Sentado en una vieja Butaca no numerada de terciopelo rojo, el autor se lanza a una reflexión impúdica todos los miércoles sobre cualquier cosa que se atreva a moverse por las pantallas, sean éstas de cine o no. Alberto Haj-Saleh es editor de LdN y autor de la columna Teatro Abandonado.
Todd Solondz y Woody Allen dos directores que, si se lo proponen, logran revolverme en mi asiento más que ningún otro, y ambos por las mismas razones. Los dos consiguen dibujar a los personajes más mezquinos posibles, egoístas, cobardes, desechos morales que dibujan un retrato desolador de la sociedad contemporánea. Ellos, esos personajes, son los que nos cruzamos a diarios, hasta es posible que seamos nosotros mismos, y eso deja muy mal cuerpo. Mucho.

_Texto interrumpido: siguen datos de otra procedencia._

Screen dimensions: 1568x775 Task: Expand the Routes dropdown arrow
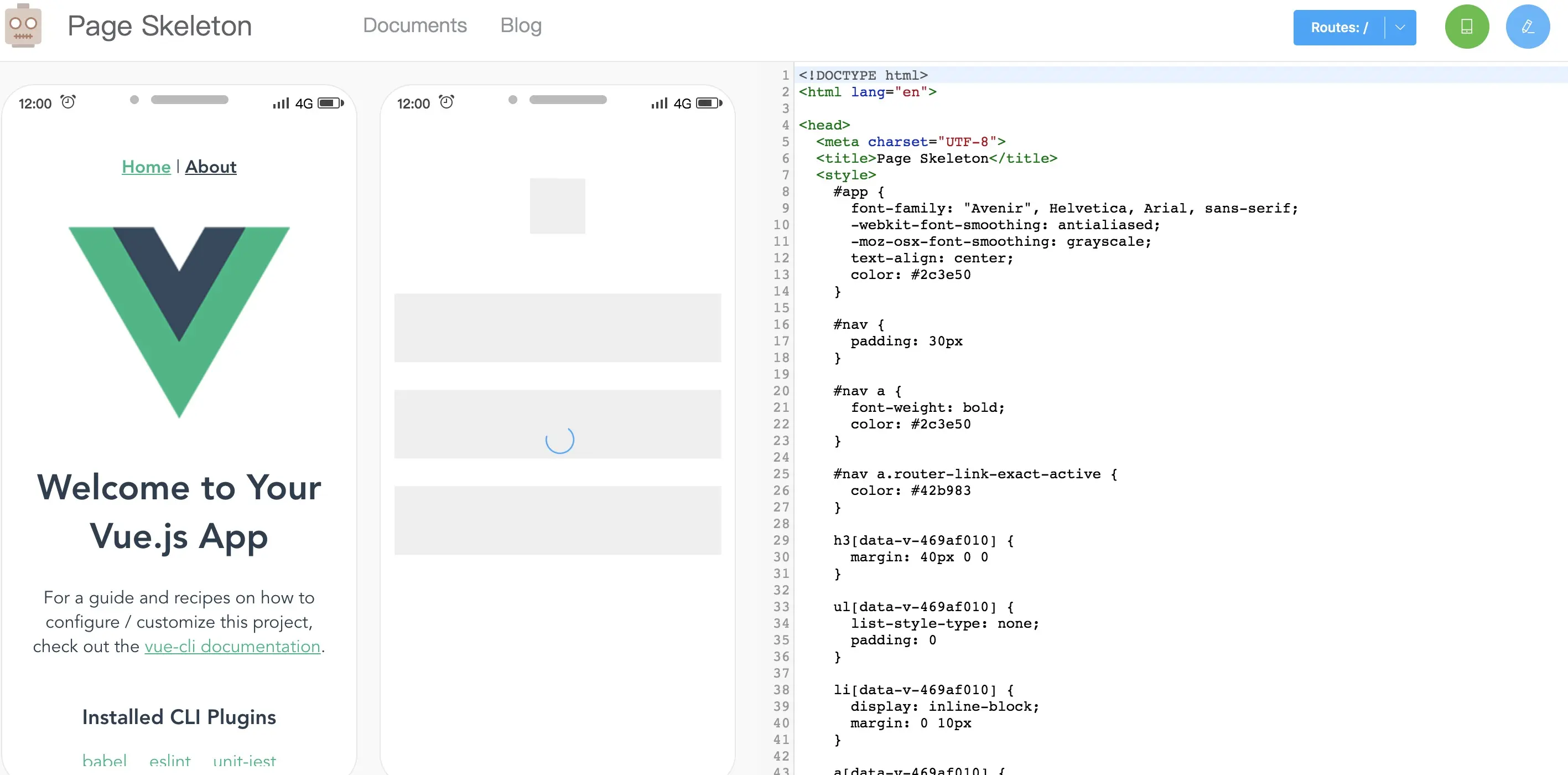[x=1400, y=27]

Solondz hace de ese tipo de retratos la base de su cine. Su primera película de cierto éxito, la estupenda Bienvenidos a la casa de muñecas (1995) tiene como protagonista a una niña de doce años que es marginada por sus compañeros por “fea y rara”. Ella a su vez desprecia y humilla a su mejor amigo sólo por poder ser —al menos por una vez— la que aplasta en lugar de la aplastada. El espectador acaba odiando a esa cría, a sus compañeros, a sus padres y a todos los que salen en algún momento en pantalla. Esto lo acentúa aún más en Happiness (1998), donde los únicos personajes que se salvan de la mezquindad son los imbéciles, que sufren el abuso de todos los demás.

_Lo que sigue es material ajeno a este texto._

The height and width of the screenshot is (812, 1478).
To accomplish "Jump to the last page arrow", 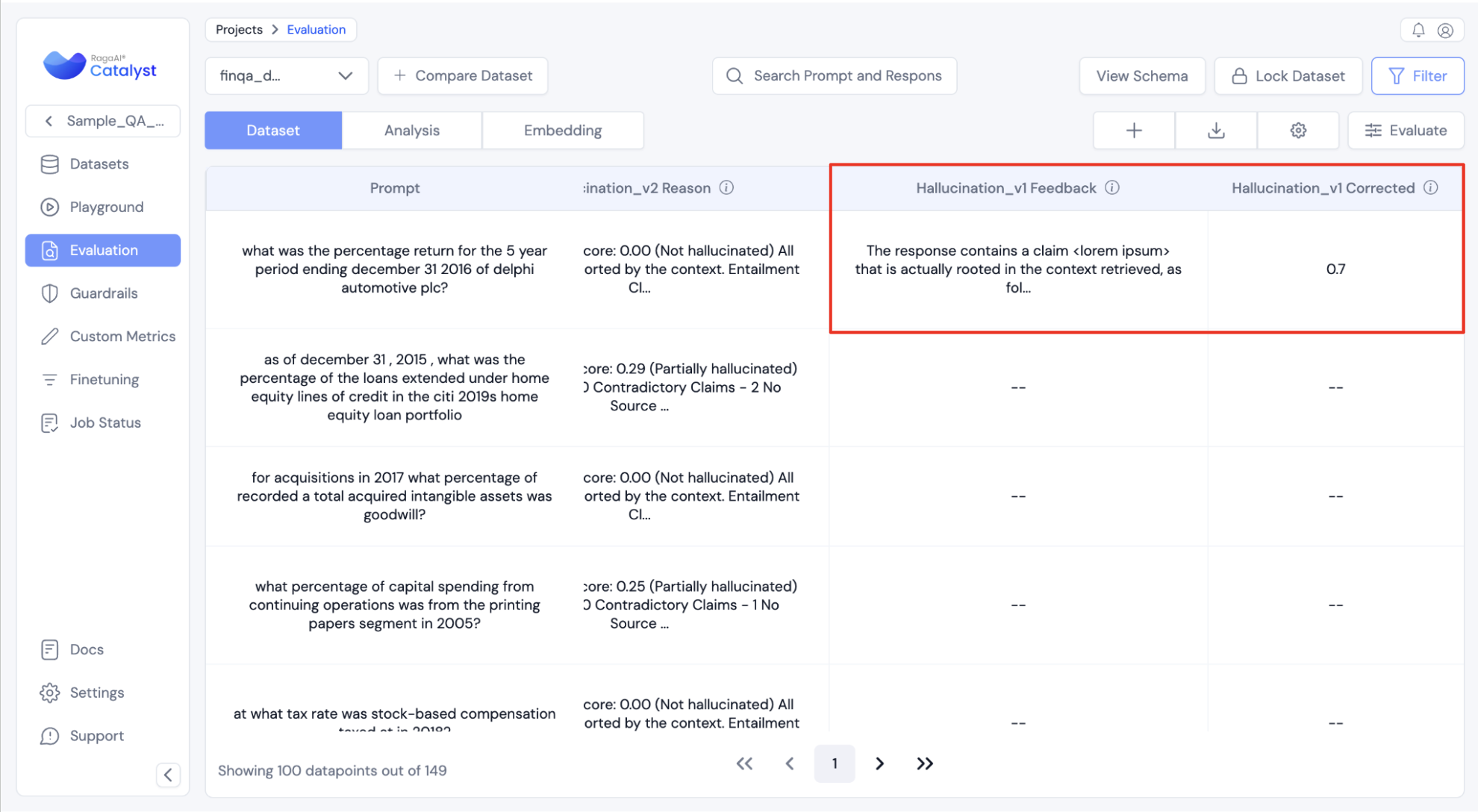I will [x=924, y=763].
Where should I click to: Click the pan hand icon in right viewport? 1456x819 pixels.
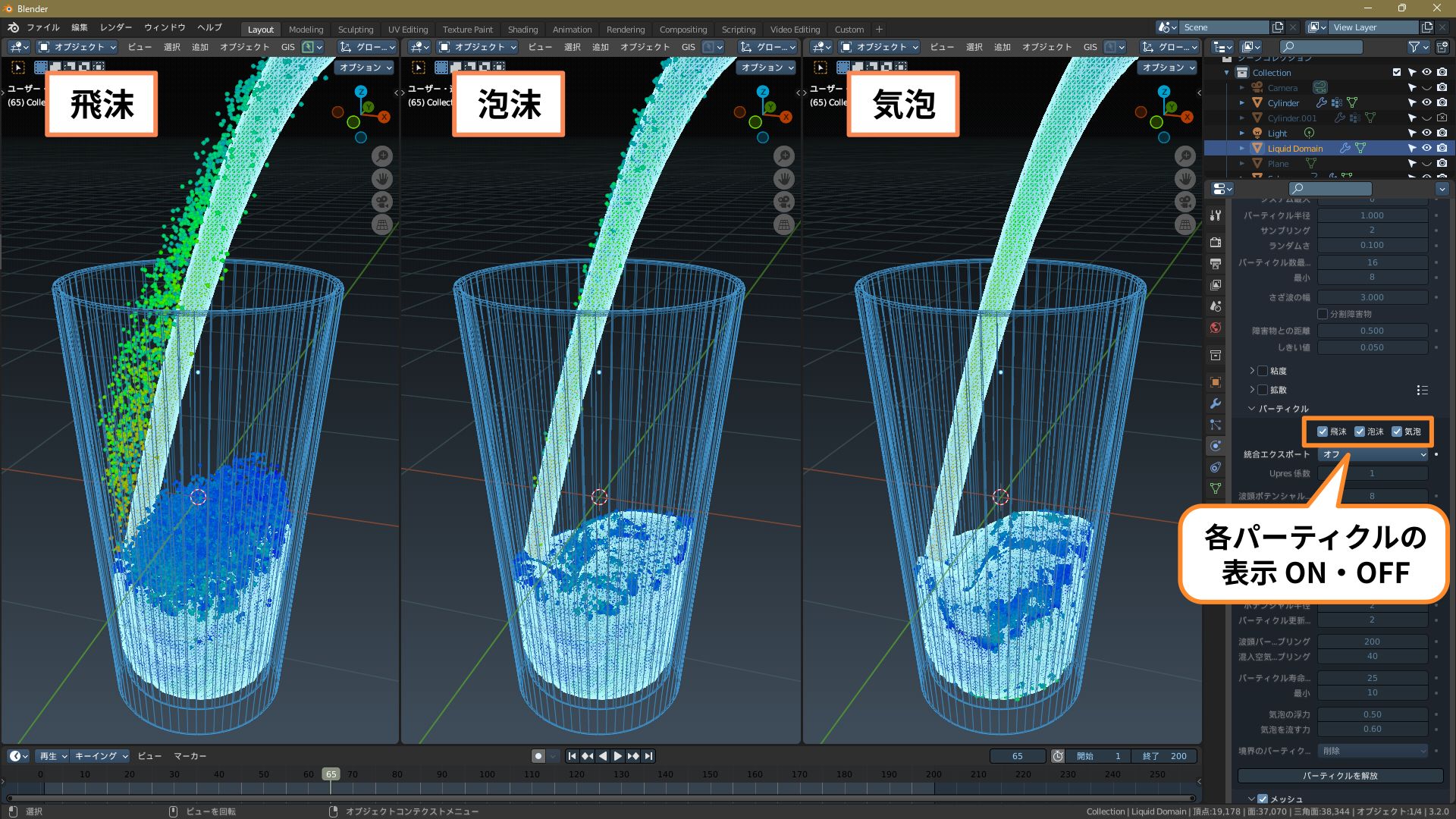[1185, 179]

¿Cuál es la diferencia entre la mezquindad de los personajes de Solondz y los de por ejemplo, Paul Thomas Anderson en Magnolia (1999)? Principalmente dos: una, el equilibrio, la aparición de personajes sinceramente bondadosos, o de personajes-víctima cuyo desequilibrio es la respuesta a un suceso de la vida pasada o presente. Y dos, el deseo de redención, el arrepentimiento de los malvados, la búsqueda de la expiación de la culpa de sus protagonistas.
En la última de Woody Allen, Conocerás al hombre de tus sueños, no hay arrepentimiento, ni expiación, ni redención. Como en las películas de Solondz, los personajes que pueblan este relato amargo protagonizado por el egoísmo más exacerbado llenan su cotidianeidad de mezquindades, de actos miserables que imposibilita ninguna relación entre ellos, más allá del desprecio o del odio encubierto. Ambos, Allen y Solondz, hacen algo incómodo y magistral: enseñarte lo que nunca querrías ver.
2011-01-26 11:08
Yo percibo una sutil diferencia. Los personajes de las películas de Solondz son “ellos”: nos son ajenos y asistimos como expectadores a un drama que les sucede a otros. Porque además se lo merecen.
Pero en el caso de Allen, los personajes somos “nosotros”: narra situaciones que nos pasan, que nos han pasado, o conocemos de primera mano a quienes las han sufrido, o bien podrían sucedernos mañana mismo porque sus protagonistas son juguetes pasivos en manos de dioses traviesos. Afortunadamente tiene la prudencia de elevarlo al absurdo para que no nos sintamos ofendidos.
La diferencia resulta en que, como dices, a los malvados de Solondz los odiamos, los aborrecemos y abominamos de ellos; pero los de Allen nos dan una cierta lástima e incluso llegamos a justificarlos.
Esa es también, por ejemplo, una de las claves de la filmografía de Hitchcock: sus héroes somos nosotros, personajes normales, cotidianos y aburridos a los que les pasan cosas que no es imposible que nos sucedan (y, en el fondo, nos apetecería). ¿Quién no ha sido testigo de un homicidio fisgando en las ventanas de sus vecinos o se le ha muerto un espía entre los brazos durante sus vacaciones?